O candidato ao Governo do Estado, Capitão Wagner (UB), tem enfrentado conflitos internos em sua coligação, principalmente, entre bolsonaristas, por não estar associando seu nome ao do presidente da República, Jair Bolsonaro. Para um dos principais aliados do chefe do Executivo no Ceará, o deputado André Fernandes, o estopim foi o fato de o opositor ter dito que respeita o ex-presidente Lula, que lidera as pesquisas para a disputa presidencial.

“Muita gente tem me perguntado se continuo apoiando o Capitão Wagner após as recentes declarações dele a respeito da eleição nacional. Apesar de não concordar, até entendo a sua posição quando se trata de fidelidade partidária, o impedindo de apoiar Bolsonaro declaradamente agora.
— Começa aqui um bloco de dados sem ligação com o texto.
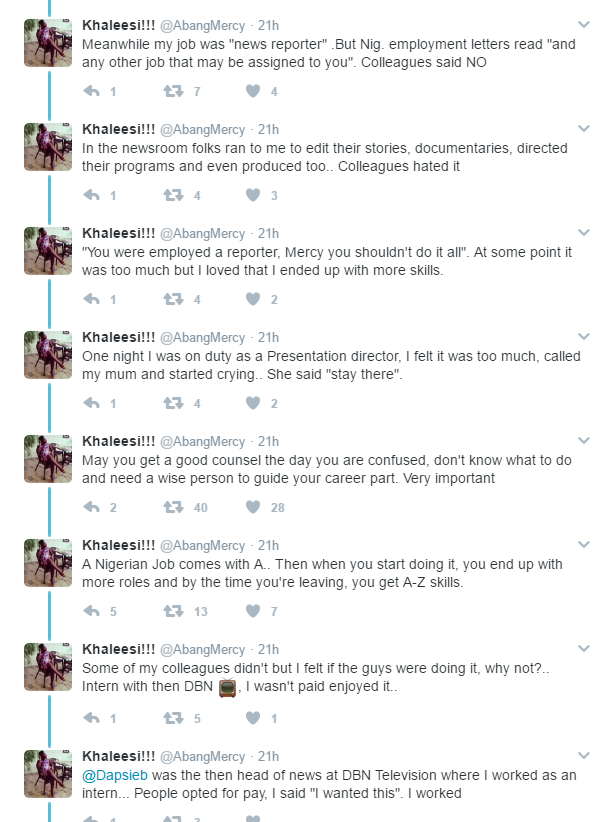Retweet the "newsroom folks ran to me" tweet
Viewport: 611px width, 822px height.
[x=172, y=195]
Muitos dariam tudo pelo apoio do Presidente Bolsonaro, enquanto alguns que o recebem de forma voluntária preferem ignorar e esconder”, disse o parlamentar.

Para ele, “quem não liga pro apoio do Bolsonaro, também não deve se importar com o apoio dos bolsonaristas”. No entanto, Fernandes destaca que a situação política colocou três opções na disputa, sendo uma delas o ex-prefeito Roberto Cláudio, do PDT, apoiado por Ciro Gomes; Elmano de Freitas, apoiador de Lula; e Capitão Wagner. Segundo ele, diante do cenário que foi imposto, não há outra escolha.

“Continuo votando, mas votar não significa fazer campanha. Espero que ele repense o modo de agir”, apontou. Capitão Wagner, que não respondeu às críticas feitas pelo aliado, tem se comportado como muitos candidatos ao Governo do Estado, de siglas alinhadas com o bolsonarismo, que têm “escondido” o presidente da República.